The leadership of the Sulaymaniyah, whose Indian community was small, reverted to the Yemen with the succession of the thirtieth da'i mutlaq, Ibrahim ibn Muhammad ibn Fahd Al-Makrami, in 1677. Since then the position of da'i mutlaq has remained in various branches of the Makrami family except for the time of the forty-sixth da'i, an Indian. The Makrami da'is usually resided in Badr in Najran. With the backing of the tribe of the Banu Yam they ruled Najran independently and at times extended their sway over other parts of the Yemen and Arabia until the incorporation of Najran into Saudi Arabia in 1934. The peak of their power was in the time of the thirty-third da'i mutlaq, Ismail ibn Hibat Allah (1747–1770), who defeated the Wahhabiyah in Najd and invaded hadramawt. He is also known as the author of an esoteric Qur'an commentary, virtually the only religious work of a Sulaymani author published so far. Since Najran came under Saudi rule, the religious activity of the da'is and their followers has been severely restricted. In the Yemen the Sulaymaniyah are found chiefly in the region of Manakha and the haraz mountains. In India they live mainly in Baroda, Ahmadabad, and Hyderabad and are guided by a representative (mansub) of the da'i mutlaq residing in Baroda.
 
The da'is of the Daudiyah, who constitute the great majority of the Tayyibiyah in India, have continued to reside there. All of them have been Indians except the thirtieth da'i mutlaq, Ali Shams Al-Din (1621–1631), a descendant of the Yemenite da'i Idris EImad Al-Din. The community was generally allowed to develop freely although there was another wave of persecution under the emperor Awrangzib (1635–1707), who put the thirty-second da'i mutlaq, Qutb Al-Din ibn Daud, to death in 1646 and imprisoned his successor. The residence of the Daudi da'i mutlaq is now in Bombay, where the largest concentration of Bohoras is found. Outside Gujarat, Daudi Bohoras live in Maharashtra, Rajasthan, in many of the big cities of India, Pakistan, Sri Lanka, and Burma, and the East Africa. In the Yemen the Daudi community is concentrated in the Haraz mountains.

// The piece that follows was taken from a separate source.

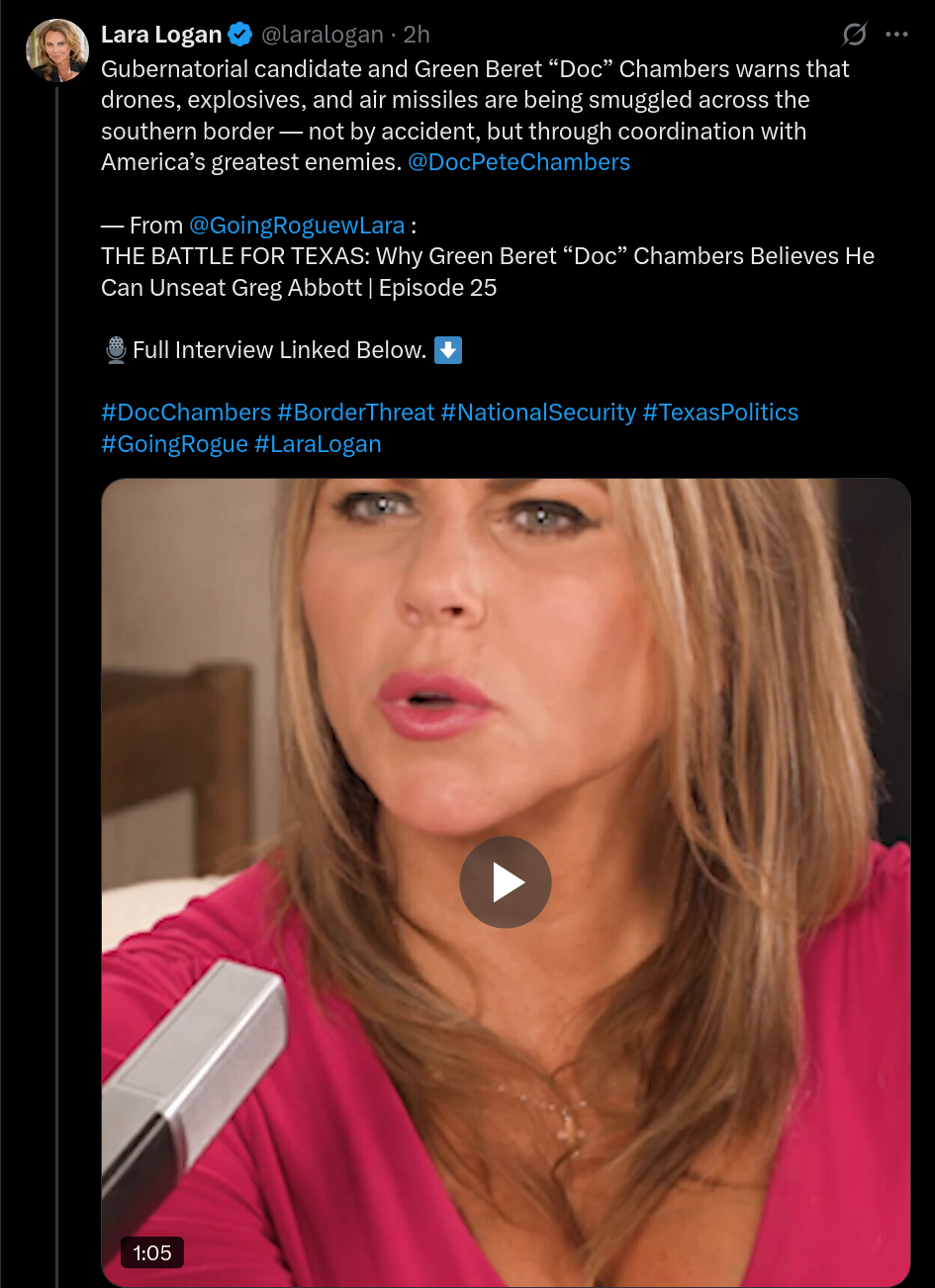Click the @laralogan handle

click(322, 35)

After the death of the twenty-eighth da'i mutlaq, Adam Safi Al-Din, in 1621, a small faction recognized his grandson Ali ibn Ibrahim as his successor and seceded from the majority recognizing Abd Al-Tayyib Zaki Al-Din. The minority became known as Alia Bohoras and have followed a separate line of da'is residing in Baroda. Holding that the era of the prophet Muhammad had come to an end, a group of Alias seceded in 1204/1789. Because of their abstention from eating meat they are called Nagoshias (not meat eaters). In 1761 a distinguished Daudi scholar, Hibat Allah ibn Ismail, claimed that he was in contact with the hidden imam, who had appointed him his hujjah and thus made his rank superior to that of da'i mutlaq. He and his followers, known as Hibtias, were excommunicated and persecuted by the Daudiyah. Only a few Hibtia families are left in Ujjain. Since the turn of the century a Bohora reform movement has been active. While recognizing the spiritual authority of the da'i mutlaq it has sought through court action to restrict his powers of excommunication and his absolute control over community endowments and alms. All of these groups are numerically insignificant.

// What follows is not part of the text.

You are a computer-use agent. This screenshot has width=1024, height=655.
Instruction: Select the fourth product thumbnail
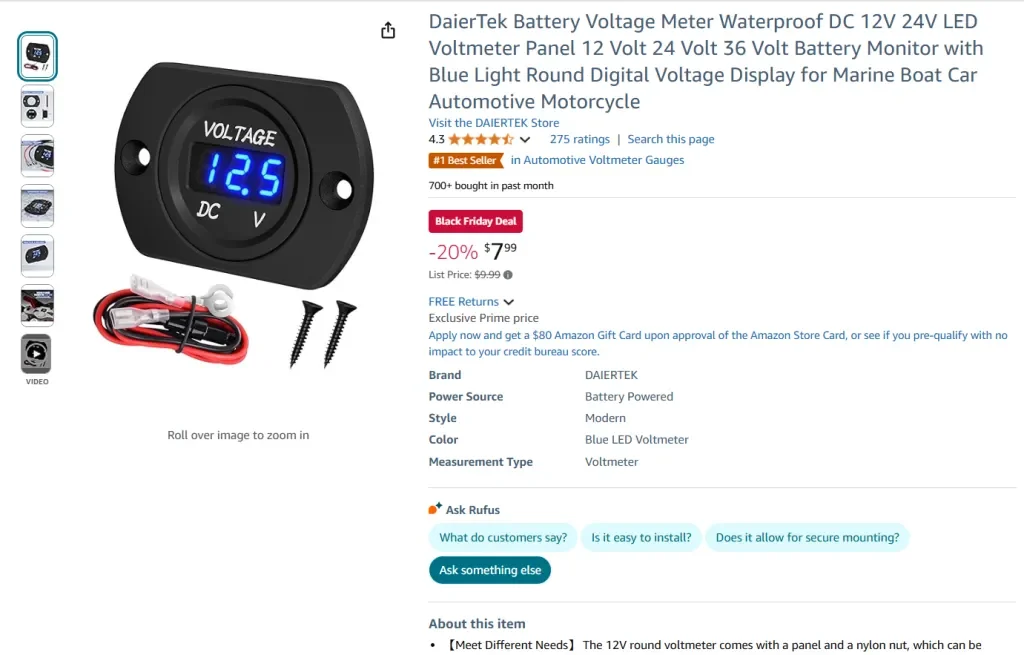[37, 206]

During testimony of 51st Dai Syedna Taher Saifuddin, he clarified about knowledge classes of 'Zahir', 'Tawil' and, 'Haqiqat' present in community. First two are known to many but the third one namely 'Hakikat' content some religious truths known to very few. Some of which are known to only 2 or 3 persons in community, and there is also knowledge which is available with Dai only, and he gets it from his predecessor Dai.

The Walī-ul-Hind

Up to the 23rd Dā'ī, the center was at Yemen; for India, a "Walī al-Hind" (representative/caretaker for India) was designated by the Dā'ī to run the dawat in India. Moulai Abdullah was the first Walī al-Hind in the era of Imam Mustansir (427–487 AH). Moulai Abadullah (originally named Baalam Nath) and Moulai Nuruddin (originally named Roop Nath)  went to Cairo, Egypt, to learn, and went to India in 467 AH. Moulai Ahmed was also their companion.

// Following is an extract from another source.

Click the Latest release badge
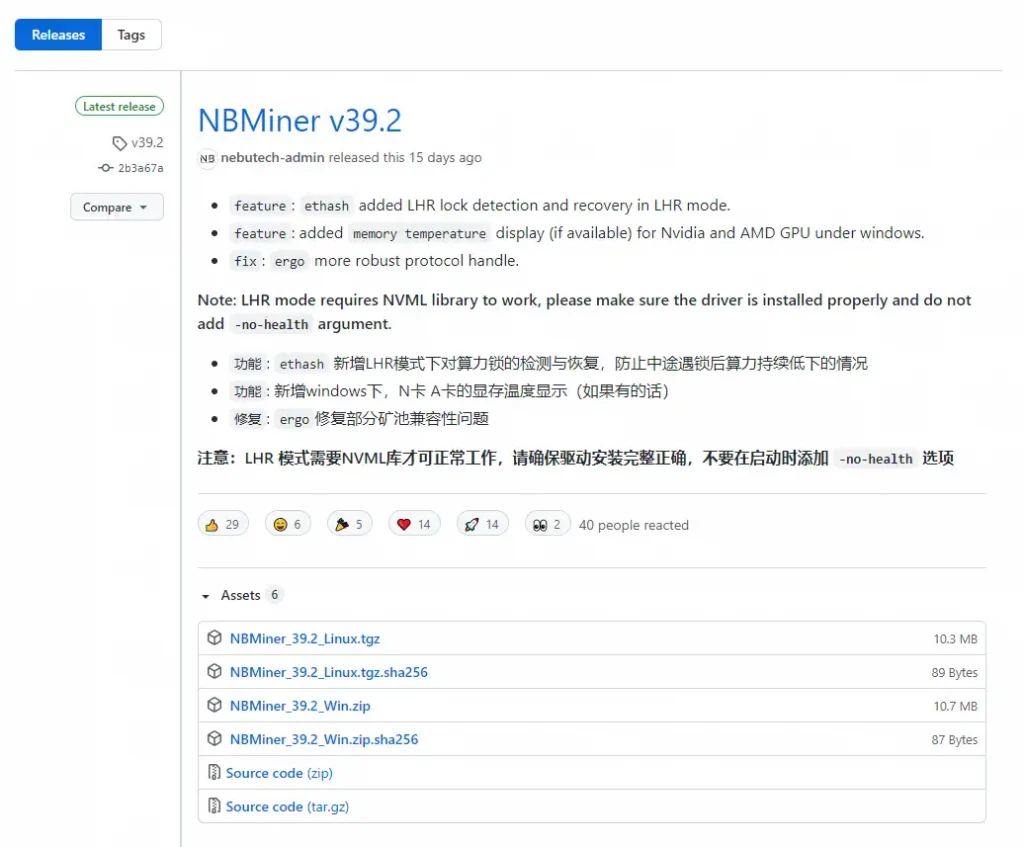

Dā'ī Zoeb appointed Maulai Yaqoob (after the death of Maulai Abadullah), who was the second Walī al-Hind of the Fatimid dawat. Moulai Yaqoob was the first person of Indian origin to receive this honour under the Dā'ī. He was son of Moulai Bharmal, minister of Hindu Chaulukya king Jayasimha Siddharaja (Anhalwara,Patan) (487–527 AH/1094–1133 CE). With Minister Moulai Tarmal, they had honoured the Fatimid dawat along with their fellow citizens on the call of Moulai Abdullah. Moulai Fakhruddin, son of Moulai Tarmal, was sent to western Rajasthan, India, and Syedi Nuruddin went to the Deccan (death: Jumadi al-Ula 11 at Don Gaum, Aurangabad, Maharashtra, India).

One Dā'ī after another continued until the 23rd Dā'ī in Yemen. Persons were appointed to the position of Walī al-Hind one after another up to Walī al-Hind Moulai Jafer, Moulai Abdul Wahab, and Moulai Qasim Khan bin Hasan (the last one being the 11th Walī al-Hind, and who died in 950 AH/1543 CE in Ahmedabad). The Awliya al-Hind were champions of the Fatimid dawat in India, who were instrumental in maintaining & propagating it on instructions of the Dā'ī at Yemen, and it is because of them that the Fatimid dawat was able to survive the persecutions in Cairo and Yemen. A list of them is also given below along with the relevant Dā'īs. The dawat was transferred to India from Yemen when the 23rd Dā'ī Syedna Mohammed Ezzuddin designated as his successor (and, thus the 24th Dā'ī) Syedna Yusuf Najmuddin ibn Sulaiman in Sidhpur, Gujarat, India.

In the generation of Moulai Yaqoob, Moulai Ishaq, Moulai Ali, Syedi Hasan Feer continued one after another as Wali-ul-Hind. Syedi Hasan Feer was fifth Wali in the era of 16th Dai Abadullah (d.809 AH/1406 AD) of Yemen. Names of Wali al-hind are also given along with concerned Dai below.

Dua't al-Mutlaqeen
The following is a list of the Da'i al-Mutlaq.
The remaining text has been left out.